Wanna bet Cathy got a whole bunch of smartass remarks after that header appeared on her column? Especially with the little smirky-face picture above it? And all because nobody on the "Examiner"'s editorial staff looked at that and chuckled "Eat out Catherine Cleary, hunh? I'll bet..." Derp.

I'm not sayin' you have to be filthy.

But it doesn't hurt to know about filthy. All's I'm saying.

(h/t to Nancy Nall for this little gem)


Big Daddy said...

This reminds me of the British reaction to "Austin Powers the Spy Who Shagged Me". Apparently in polite circles saying shag was tantamount to dropping the F-bomb. A nuance that failed to reach Hollywood who thought saying shag in stead of f--- was cute.

FDChief said...

My understanding is that Myers and the production company pretty much knew that they'd get a shocked reaction in Britain and were fine with that - the audience they were looking for would laugh instead of gasp.
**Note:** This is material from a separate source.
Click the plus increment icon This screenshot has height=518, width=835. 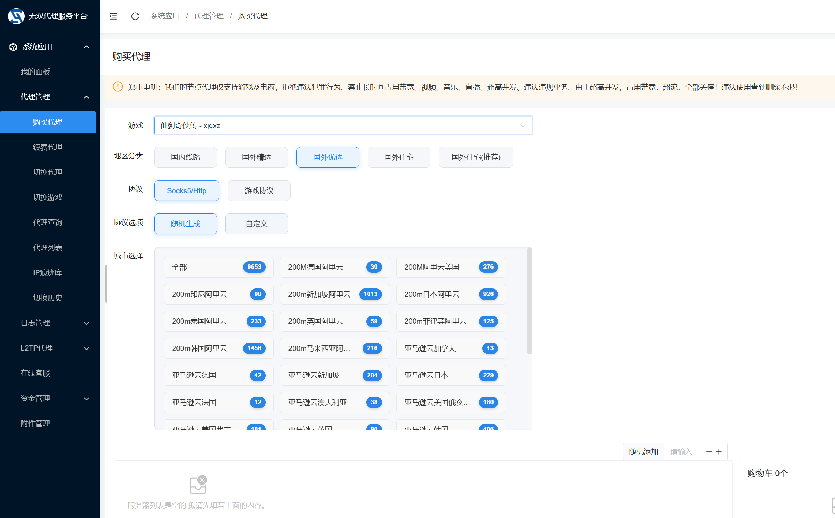pos(719,452)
And I loved this, from the Wiki entry for the film:

In the UK, two sets of TV adverts for the film existed, for showing before and after the watershed. The former was designed to air during daytime hours and only gave part of the title, (Austin Powers: The Spy Who—), before cutting off with one of a range of slightly suggestive scenes from the film, such as Austin squeezing out the contents of a massage oil bottle. The post watershed adverts, aired later in the evening, gave the full title. There were also two variations of the posters; one of them asterisked out the middle of the offending word or had named the film as Austin Powers 2.
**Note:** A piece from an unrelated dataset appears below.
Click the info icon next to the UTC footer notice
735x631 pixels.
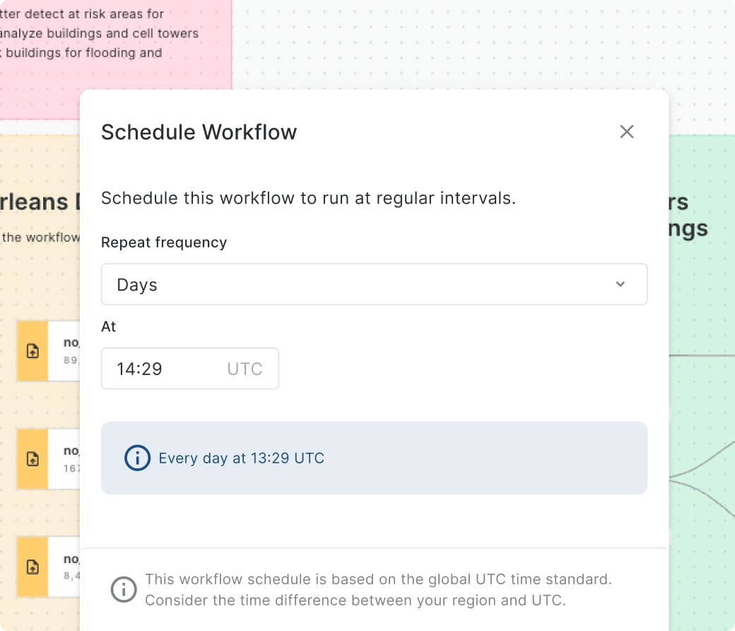coord(124,589)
Singapore briefly forced a title change to The Spy Who Shioked Me (shioked means “treated nicely”).

In Finland the film was called Agentti joka tuuppasi minua (The spy who bumped me), in Croatia Špijun koji me hvatao (The spy who groped me),[4] in China The Spy Who Liked Me a Lot.

The Italian version was titled La spia che ci provava, which can be roughly translated as The spy who tried [to seduce], but in a slightly more provocative way.

In Brazil, it was named as Austin Powers - O Agente Bond Cama, roughly translated as The Spy Good in Bed (a gag with the pronunciation of James Bond's last name, which can be interpreted as "bom de", meaning "good at something").

Not all countries translated the title into something less raunchy.

The Norwegian title of the movie is Spionen som spermet meg, which is a slightly dirtier way of saying “The Spy Who Ejaculated on Me”. In Quebec, the title is "Austin Powers: Agent 00sexe" (Austin Powers: Agent 00sex).

The French title is L'Espion qui m'a tirée (the spy who took me), which is more less a translation of the original title.

The German title is "Spion in geheimer Missionarsstellung", roughly translatable to "Spy on a secret missionary position" - "In geheimer Mission" ("On a secret Mission") was the German title of the TV-series original of Mission: Impossible.

Like I said; wars and lechery...

Lisa said...

"form, style, and elegance" -- I am a devotee of all.

'Tis important to know what is NOT comme il faut in order to know what is.

FDChief said...

A friend of mine in the news biz said upon seeing this that 1) part of the problem was probably cuts to the editorial staff (so this just slipped through by error) as well as pranking on the part of the line staff who, apparently, love this sort of thing.

Either way, hopefully Cathy was in on the joke.